Now one could argue that “The Secret Garden” is a very symbolic story anyway, which is less about a collection of flowers and plants and more about the psychological state of its main characters, which is for the three children in this very garden reflects. From this point of view, this film adaptation works much better. But it hardly works as the family film advertised here – that was no different with “Seven Minutes After Midnight”, which was already used for comparison, but it was not even advertised as a children’s film. The way in which heavy thematic artillery is taken up on the shoulders of children works well and is even reminiscent of “Pan’s Labyrinth”. But he was also more decisive in his statement and didn’t suddenly come up with sequences of cheerful adventure pranks in the middle of his deeply sad story. Ultimately, the problem with this interpretation of “The Secret Garden” is not that the two narrative focuses are so different, but rather that the creators cannot connect them harmoniously. And the novel shows you perfectly that this works.

Archibald Craven (Colin Firth) looks back melancholically on the past.

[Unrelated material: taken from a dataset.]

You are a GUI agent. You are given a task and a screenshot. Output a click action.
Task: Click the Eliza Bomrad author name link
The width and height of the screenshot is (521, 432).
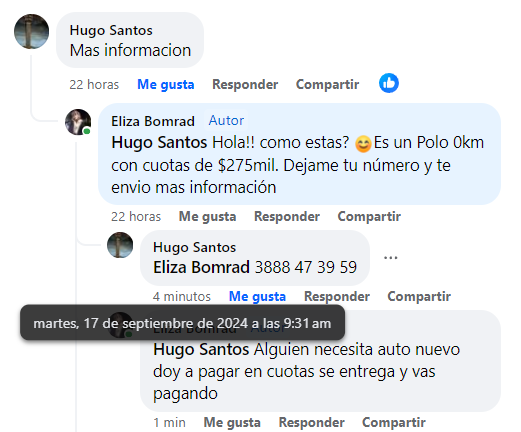[153, 121]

From a craftsmanship perspective, “The Secret Garden” is completely convincing. Cinematographer Lol Crowley (“Vox Lux”) is required here on two pages. On the one hand, there are the sun-drenched, lavish shots of the garden. When Mary and her friends walk among the half-withered flowers and huge leaves until the blossoms open and colorful landscapes emerge, it brings back memories of “Alice in Wonderland”. The fantasy elements that are used here and there – branches that support Mary as she climbs up the wall or roses that always turn towards the three main characters – are of decent quality. Only a robin that looks in every now and then clearly looks like a computer creation; after all, it isn’t seen too often or for too long. On the other hand, Crowley finds appealing imagery for the ominous interior of the old Craven building, which could just as easily have come from a horror film. Also the score (Dario Marianelli, “The Darkest Hour”) with its lush strings emphasizes the intended opulence with which “The Secret Garden” scores points in its audiovisual presentation. This really could have been another timeless adaptation of a magical young adult novel. But for this to happen, the makers would have had to agree on what they actually wanted to talk about here.

“This really could have been another timeless adaptation of a magical young adult novel. But for that to happen, the makers would have had to agree on what they actually wanted to talk about here.”

While the interaction between the young actors is nourished by strong dialogues, the newcomers unfortunately cannot always convey them credibly. The main actress, Dixie Egerickx, in particular often falls into disrepair (“The Little Stranger”) into a monotonous sing-song and unfortunately can’t make Mary, who is initially so arrogant but later becomes much more approachable, seem really likeable. She simply tries too hard to be caustic in the early stages – and the script doesn’t do enough to reveal her warm core. And also from Colin Firth (“A Single Man”) Unfortunately you hardly get to see anything.

Conclusion: “The Secret Garden” actually has all the ingredients for an emotionally touching family film adventure that packs heavy topics in a child-friendly way. But Marc Munden doesn’t know what to do with the ingredients. The end result tastes bland.

“The Secret Garden” can be seen in USA cinemas from October 15th.